-- BEGIN SOURCE DOCUMENT --

[Numpy-discussion] asarray/anyarray; matrix/subclass

Nathaniel Smith njs at pobox.com
Fri Nov 9 18:45:46 EST 2018


But matrix isn't the only problem with asanyarray. np.ma also violates
Liskov. No doubt there are other problematic ndarray subclasses out
there too...

If we were going to try to reuse asanyarray through some deprecation
mechanism, I think we'd need to deprecate allowing asanyarray to
return *any* ndarray subclass, unless they explicitly provided an
__asanyarray__ dunder. But at that point I'm not sure what the point
would be of reusing it.

On Fri, Nov 9, 2018 at 7:15 AM, Hameer Abbasi <einstein.edison at gmail.com> wrote:
> Begin forwarded message:
>
> From: Stephan Hoyer
> Date: Friday, Nov 09, 2018 at 3:19 PM
> To: Hameer Abbasi
> Cc: Stefan van der Walt , Marten van Kerkwijk
> Subject: asarray/anyarray; matrix/subclass
>
> This is a great discussion, but let's try to have it in public (e.g., on the
> NumPy mailing list).
> On Fri, Nov 9, 2018 at 8:42 AM Hameer Abbasi <einstein.edison at gmail.com>
> wrote:
>>
>> Hi Stephan,
>>
>> The issue I have with writing another function is that asarray/asanyarray
>> are so widely used that it’d be a huge maintenance task to update them
>> throughout NumPy, not to mention other codebases, not to mention other
>> codebases having to rely on newer NumPy versions for this. In short, it
>> would dramatically reduce adaptability of this function.
>>
>> One path we can take is to allow asarray/asanyarray to be overridable via
>> __array_function__ (the former is debatable). This solves most of our
>> duck-array related issues without introducing another protocol.
>>
>> Regardless of what path we choose, I would recommend changing asanyarray
>> to not pass through np.matrix regardless, instead passing through
>> mat.view(type=np.ndarray) instead, which has O(1) cost and memory. In the
>> vast majority of contexts, it’s used to ensure an array-ish structure for
>> another operation, and usually there’s no guarantee that what comes out will
>> be a matrix anyway. I suggest we raise a FutureWarning and then change this
>> behaviour.
>>
>> There have been a number of discussions about deprecating np.matrix (and a
>> few about MaskedArray as well, though there are less compelling reasons for
>> that one). I suggest we start down that path as soon as possible. The
>> biggest (only?) user I know of blocking that is scipy.sparse, and we’re on
>> our way to replacing that with PyData/Sparse.
>>
>> Best Regards,
>> Hameer Abbasi
>>
>> On Friday, Nov 09, 2018 at 1:26 AM, Stephan Hoyer <shoyer at gmail.com>
>> wrote:
>> Hi Hameer,
>>
>> I'd love to talk about this in more detail. I agree that something like
>> this is needed.
>>
>> The challenge with reusing an existing function like asanyarray() is that
>> there is at least one (somewhat?) widely used ndarray subclass that badly
>> violates the Liskov Substitution Principle: np.matrix.

-- END SOURCE DOCUMENT --
-- BEGIN SOURCE EXCERPT --

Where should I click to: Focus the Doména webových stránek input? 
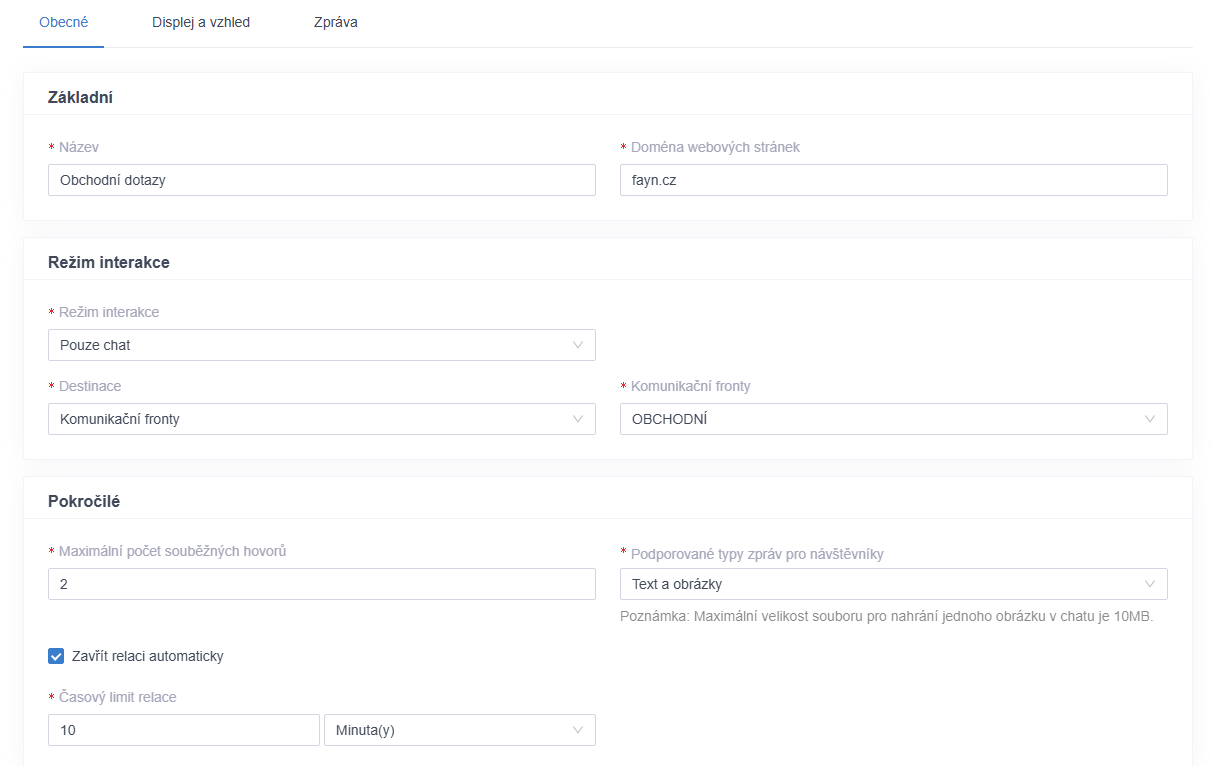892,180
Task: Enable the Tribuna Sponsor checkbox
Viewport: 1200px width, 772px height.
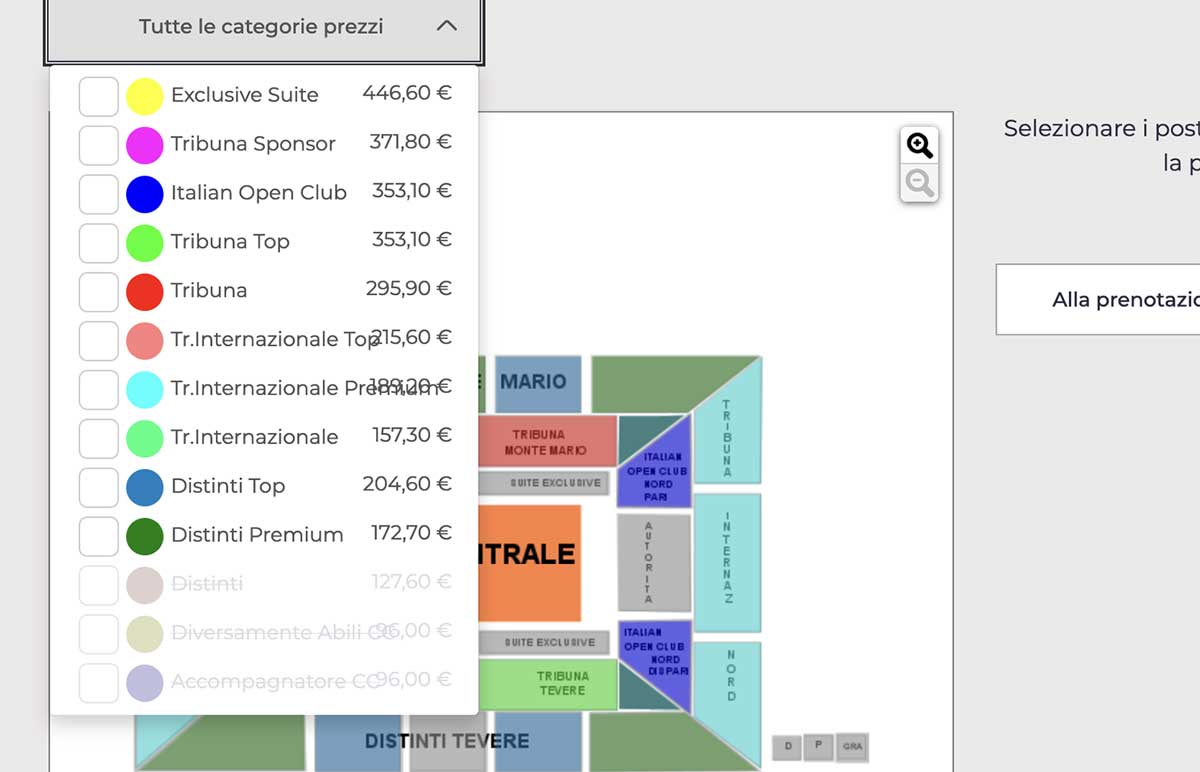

-- END SOURCE EXCERPT --

* EXERCISE OBJECTIVE *
Answer these from the mailing-list thread on asarray and asanyarray:
(a) Besides matrix, which ndarray subclass does Nathaniel Smith say also violates Liskov?
(b) What does Hameer Abbasi recommend asanyarray pass through in place of np.matrix?
(c) Which user does Hameer Abbasi name as the biggest one blocking the deprecation of np.matrix?

* FULL SOLUTION *
(a) np.ma
(b) mat.view(type=np.ndarray), which has O(1) cost and memory
(c) scipy.sparse